现代浏览器提供了 window.crypto.getRandomValues(),它从操作系统级别的真随机源(如 /dev/urandom、硬件熵源)获取随机性,具备"密码学安全"(CSPRNG)级别的不确定性。本文就带你从零构建一个生产级的安全随机数工具,并顺势聊一个实用的性能优化模式——随机数池(Random Pool)

二、技术选型:为什么是 Web Crypto?

方案 特点 适用场景
Math.random() 快,但伪随机,不可控种子 动画、游戏特效等非安全场景
crypto.getRandomValues() 密码学安全,硬件熵源 抽奖、加密、Token 生成
第三方库(如 uuid 封装好,但引入依赖 看项目体量,能省则省

结论:前端但凡涉及"安全"二字,就用 crypto.getRandomValues() 而且它是浏览器原生 API,零依赖,兼容性覆盖 IE11+。

三、核心代码深度解析

3.1 安全的"公平骰子":带偏差消除的随机整数生成

先看最核心的函数——生成一个 [min, max) 区间内的安全随机整数:

function getSecureRandomInt(min, max) {
  if (min >= max) throw new Error('最小值必须小于最大值');

  const range = max - min;
  // 计算需要多少字节来表示 range
  const bytesNeeded = Math.ceil(Math.log2(range) / 8);
  // 计算"公平截断点"
  const cutoff = Math.floor((256 ** bytesNeeded) / range) * range;

  const randomBytes = new Uint8Array(bytesNeeded);

  while (true) {
    window.crypto.getRandomValues(randomBytes);

    // 将字节数组拼接成一个整数
    let randomValue = 0;
    for (let i = 0; i < bytesNeeded; i++) {
      randomValue = randomValue * 256 + randomBytes[i];
    }

    // 只在随机值落在"公平区间"时返回,否则重试
    if (randomValue < cutoff) {
      return min + (randomValue % range);
    }
  }
}

这里藏着几个关键设计决策:

① 不需要每次都生成 4 字节的数组

getRandomValues 需要一个 TypedArray 作为容器。很多人会习惯性地创建 Uint32Array,但假如 range 只有 100,多出来的字节就是浪费。bytesNeeded 按需计算,最少 1 字节,最多......看你的 range 有多大。

② 拒绝采样消除模偏差(Modulo Bias)

这是整个函数里最大的坑,也是最不该省的一行代码。

试想一个简单方案:

// 有偏差的写法——不要这样做!
const randomValue = randomBytes[0];
return min + (randomValue % range);

问题在哪?一个字节的范围是 0–255,共 256 个值。如果 range = 100,0–55 这 56 个数各对应 3 个输入值(概率 3/256),而 56–99 各对应 2 个输入值(概率 2/256)。小数字更"幸运",分布不是均匀的。

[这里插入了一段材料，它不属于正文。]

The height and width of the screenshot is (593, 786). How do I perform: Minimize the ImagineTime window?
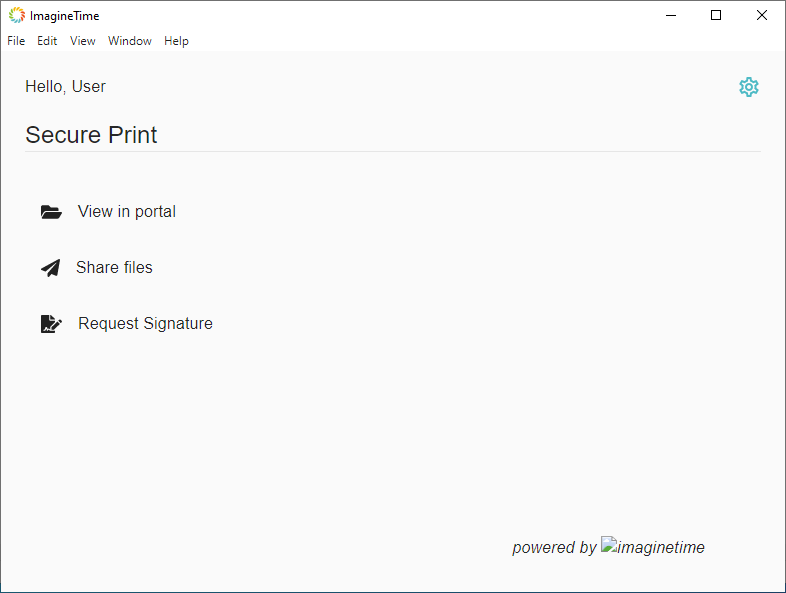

cutoff 的计算方式就是找到 256 以内最大的 range 的整数倍,落在 [cutoff, 256) 范围内的随机值直接丢弃、重新骰。这样就保证了 randomValue % range 时每个输出值对应完全相同的输入值数量,分布严格均匀。

一句话:cutoff 是一张"滤网",滤掉了会让分布不均的"坏值"。

③ while(true) 会死循环吗?

理论上不会。即使是最坏情况(如 range = 129),cutoff = 128,每次有 (256 - 128) / 256 = 50% 的概率重试。期望重试次数 ≈ 1 / 接受率 ≈ 2 次。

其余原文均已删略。